→ Provided data
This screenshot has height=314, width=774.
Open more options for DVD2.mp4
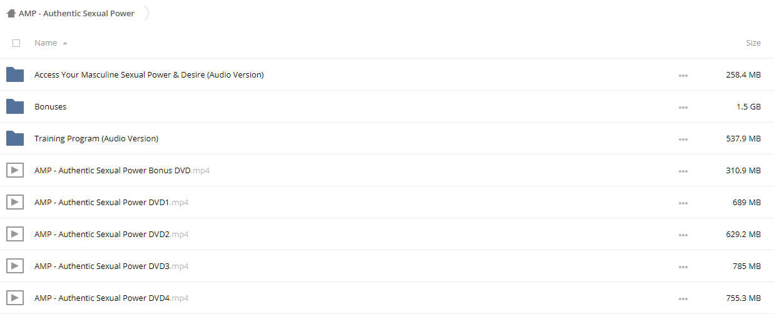coord(683,235)
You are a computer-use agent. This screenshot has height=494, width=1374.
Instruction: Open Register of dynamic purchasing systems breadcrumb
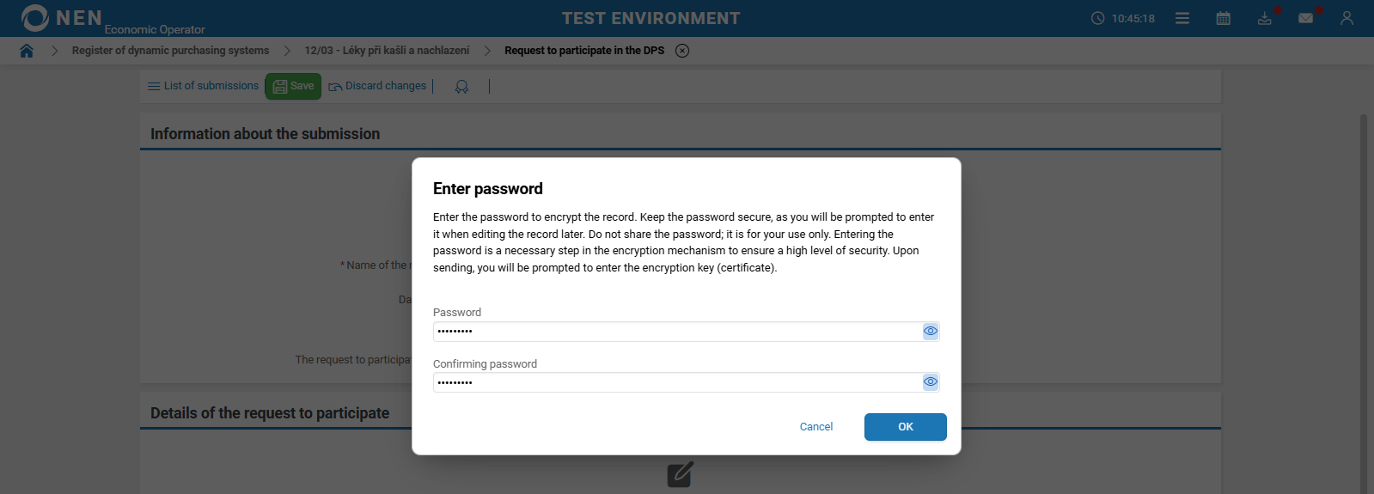click(170, 51)
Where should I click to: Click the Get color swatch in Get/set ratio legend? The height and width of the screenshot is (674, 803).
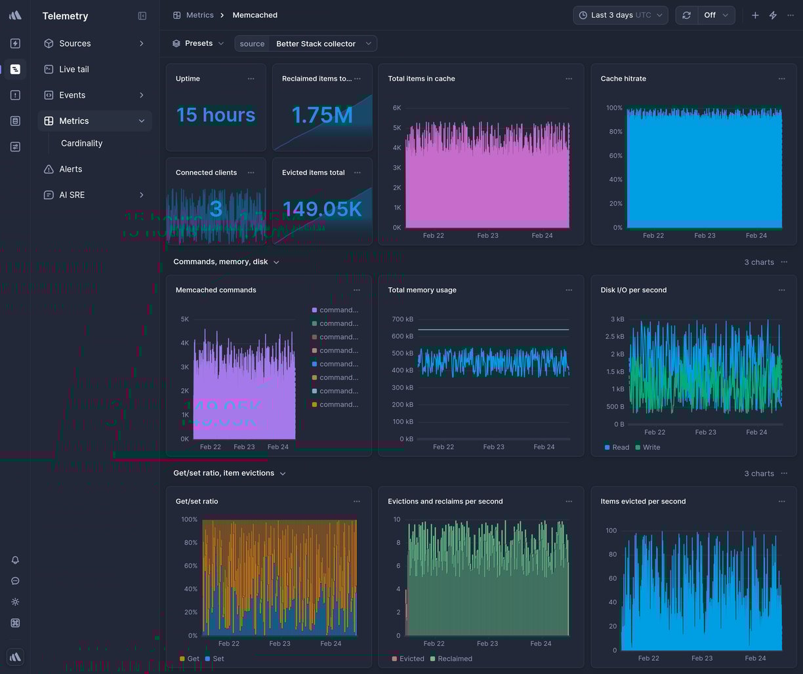(x=182, y=658)
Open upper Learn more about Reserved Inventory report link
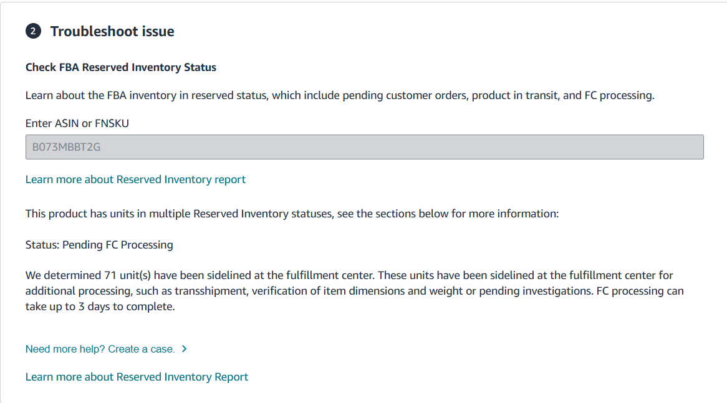727x403 pixels. [135, 179]
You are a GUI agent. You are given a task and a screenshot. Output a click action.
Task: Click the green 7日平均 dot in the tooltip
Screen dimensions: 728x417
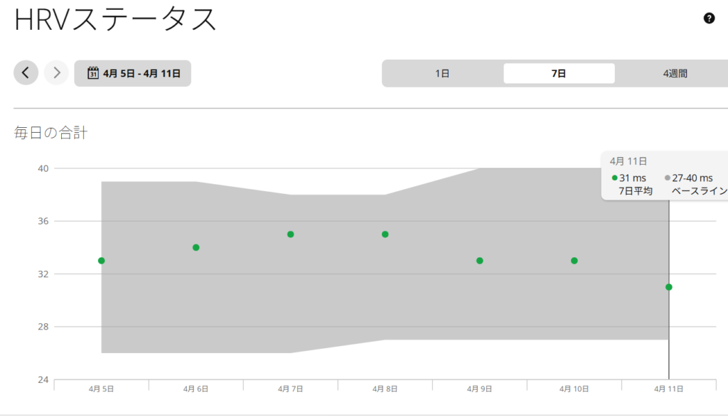pos(615,178)
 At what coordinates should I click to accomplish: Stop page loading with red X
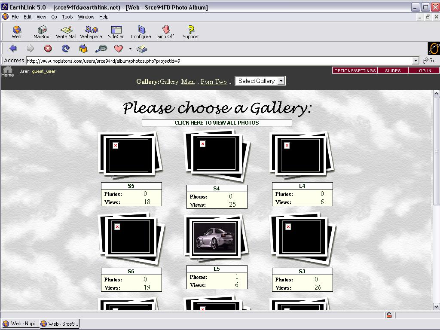(x=48, y=49)
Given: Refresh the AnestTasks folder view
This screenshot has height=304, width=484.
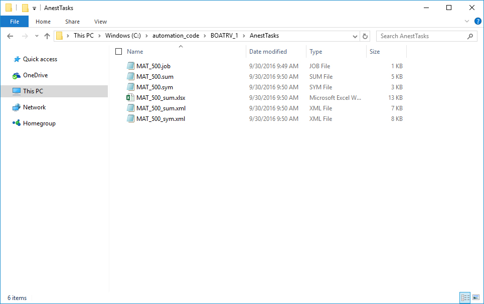Looking at the screenshot, I should (x=365, y=36).
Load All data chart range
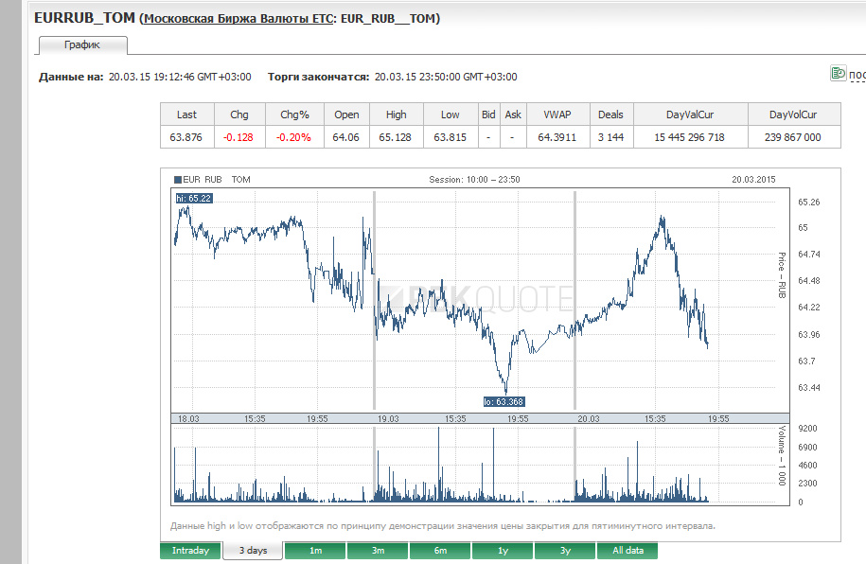Screen dimensions: 866x564 [x=627, y=550]
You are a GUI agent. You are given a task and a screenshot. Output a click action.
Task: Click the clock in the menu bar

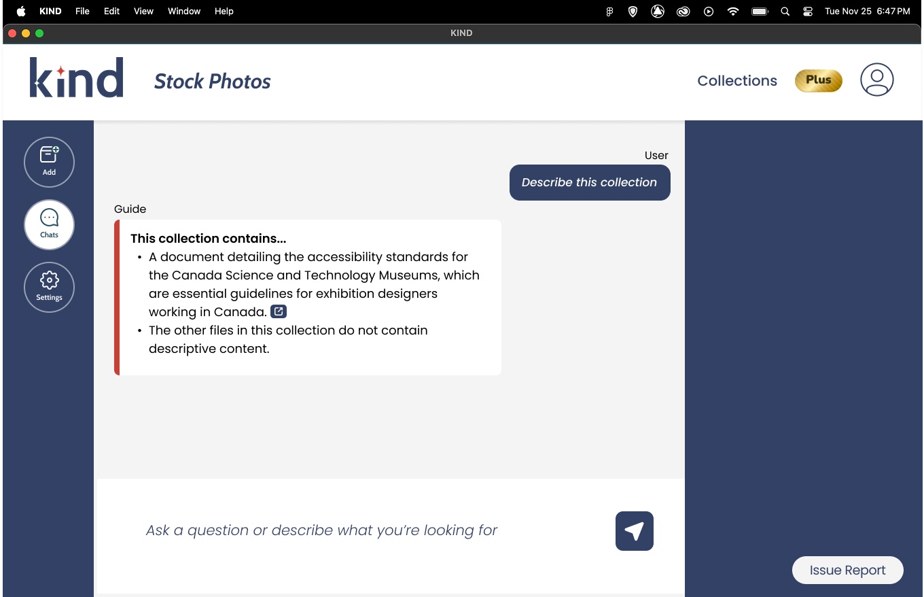click(868, 11)
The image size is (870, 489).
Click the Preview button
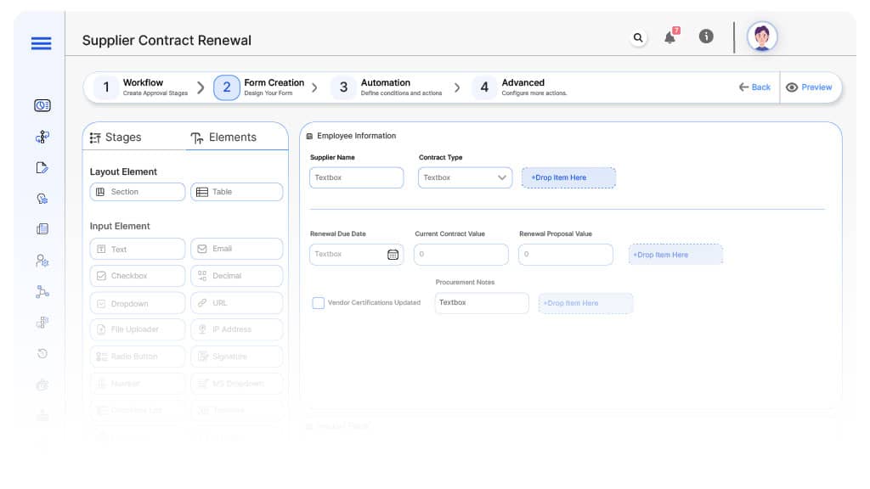[809, 87]
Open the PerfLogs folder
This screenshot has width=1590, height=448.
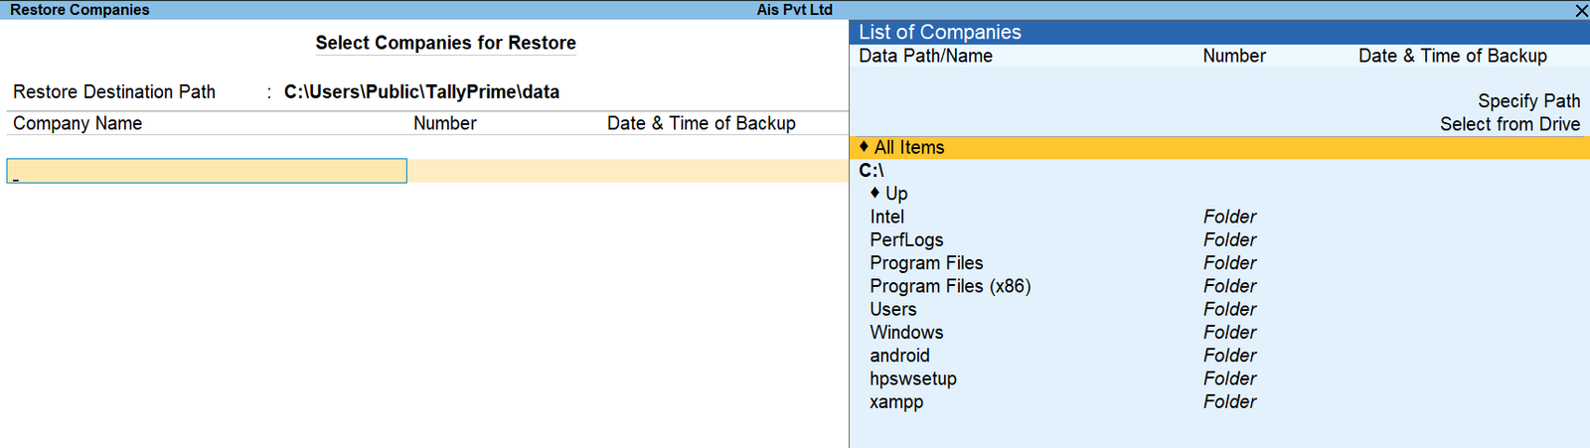[906, 240]
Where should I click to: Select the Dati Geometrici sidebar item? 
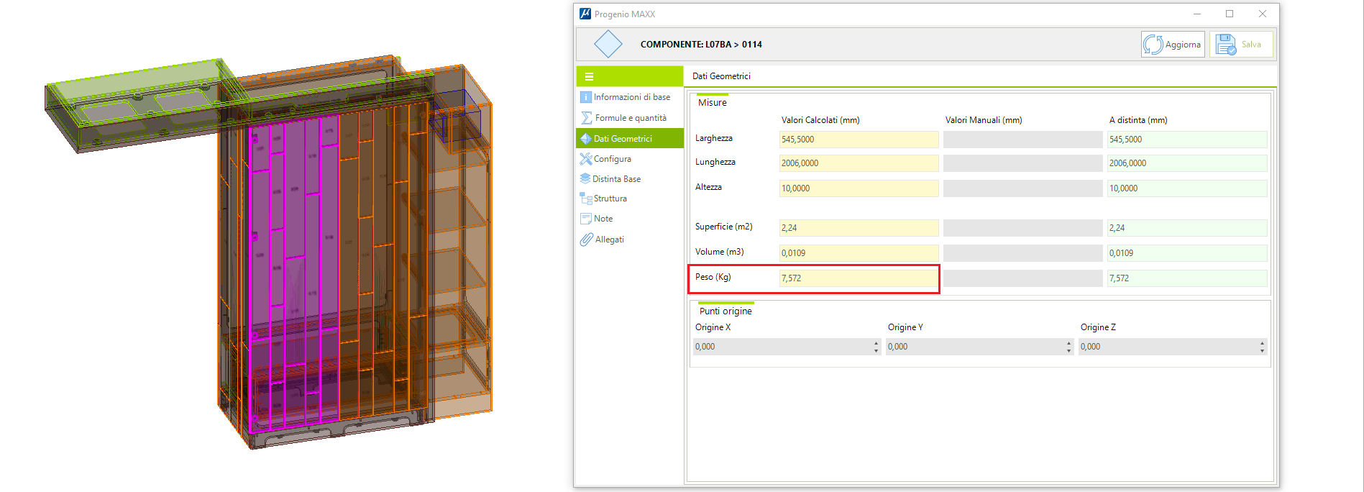623,139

→ Description of the task
Go through the data above and transcribe it in full, omitting any image.

→ Response
This screenshot has height=314, width=774.
Open more options for DVD2.mp4
coord(683,235)
You are a computer-use agent. This screenshot has height=494, width=1374.
Instruction: Open Register of dynamic purchasing systems breadcrumb
click(170, 51)
Where should I click to: Click the Get color swatch in Get/set ratio legend? The height and width of the screenshot is (674, 803).
(x=182, y=658)
Open upper Learn more about Reserved Inventory report link
727x403 pixels. [135, 179]
You are a GUI agent. You are given a task and a screenshot. Output a click action.
Task: Click the green 7日平均 dot in the tooltip
Screen dimensions: 728x417
pos(615,178)
 At what coordinates should I click to accomplish: Stop page loading with red X
(x=48, y=49)
Given: Refresh the AnestTasks folder view
This screenshot has height=304, width=484.
Looking at the screenshot, I should (x=365, y=36).
Load All data chart range
Screen dimensions: 866x564 [x=627, y=550]
You are a GUI agent. You are given a task and a screenshot. Output a click action.
Task: Click the clock in the menu bar

click(868, 11)
The image size is (870, 489).
Click the Preview button
[809, 87]
Open the PerfLogs folder
This screenshot has width=1590, height=448.
[906, 240]
Where should I click to: Select the Dati Geometrici sidebar item? 
623,139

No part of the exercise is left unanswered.